Spey -o- Rama 2018

Hardly an hour before dusk, we found ourselves sliding into our waders next to the turquoise ponds of the Golden Gates Angling and Casting Club; silently wondering where this past year had gone. It was just one year ago when I had stepped into these iconic ponds for the first time, and I was just as nervous this time as I was last. We were fresh off the plane with just moments of daylight left before stepping in for the first time this year. The harshness of winter had kept both still and moving waters frozen well into the second week of April, mitigating any practice time I so desperately needed.

I entered the ponds this year with a different feeling than last. This year I was under practiced, my left side needed some major attention, and my mind was lost to the dwindling confidence I had in myself. I masked my attenuating fear of disappointment with spurious excitement and philosophies surrounding the power of positive thinking. As the week leading up to the qualifiers progressed, the ponds started to fill with competitors from across multiple countries and continents, bringing gifts of tactile gratuities and alcohol.

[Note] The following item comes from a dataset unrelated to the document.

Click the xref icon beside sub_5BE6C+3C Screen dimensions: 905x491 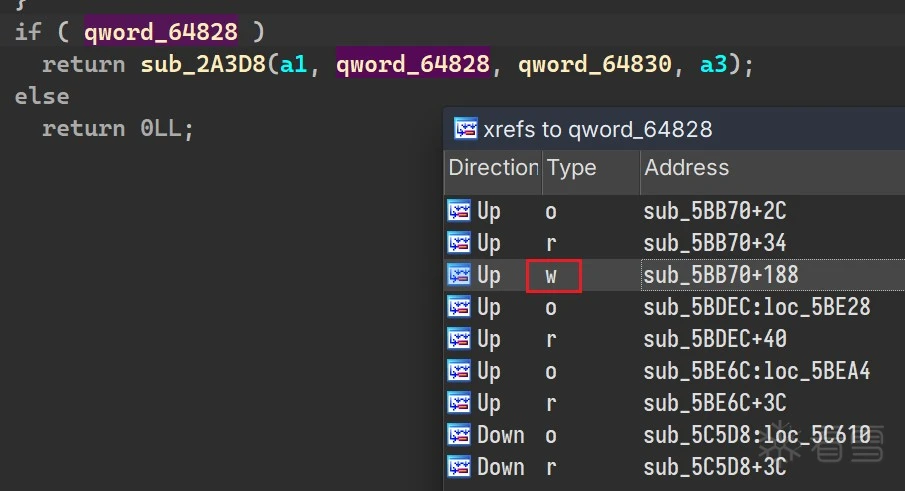click(459, 403)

Last year, with just days before the competition I had apprehensively switched my rod, a CND ISpey which I had been practicing with all year for a Bruce and Walker Norway Tournament Caster with an 11 wt tip. I had succumbed to the well-intentioned pressures of 'do it my way' and 'you'll cast better this way' advices that my cast had completely changed, psychologically requiring me to find a new rod just 48 hours before I competed. This fall my new rod arrived, which was a customized Bruce and Walker Norway Tournament caster with an 11wt tip. However with little time to try and dial the rod in with my previous line, I was given the opportunity to test drive a prototype line from a friend. I was excited to try and compete with something new, but my cast was still off; I was rushing my forward stroke, there was too much top hand, not enough bottom hand, I wasn't lifting, I was pushing and I was simply doing everything off tempo. Four days I struggled in the ponds, practicing from first light to last light. There were no obligatory tourist trips to break up practice hours; only midday naps to escape the heat and customary dinner breaks at Mexican restaurants with the best Yelp reviews. Once again, 48 hours before I competed, a friend suggested I try his old comp rod, which was essentially the same as mine- a Bruce and Walker Norway Tournament Caster, but with a lighter tip. That was the change I needed. I put my old Gaelforce line back on, cut a new one and that was all the difference. I'm starting to wonder if this is my thing now though; I suppose next year will tell if 48 hours before I compete, I need an entirely new set up.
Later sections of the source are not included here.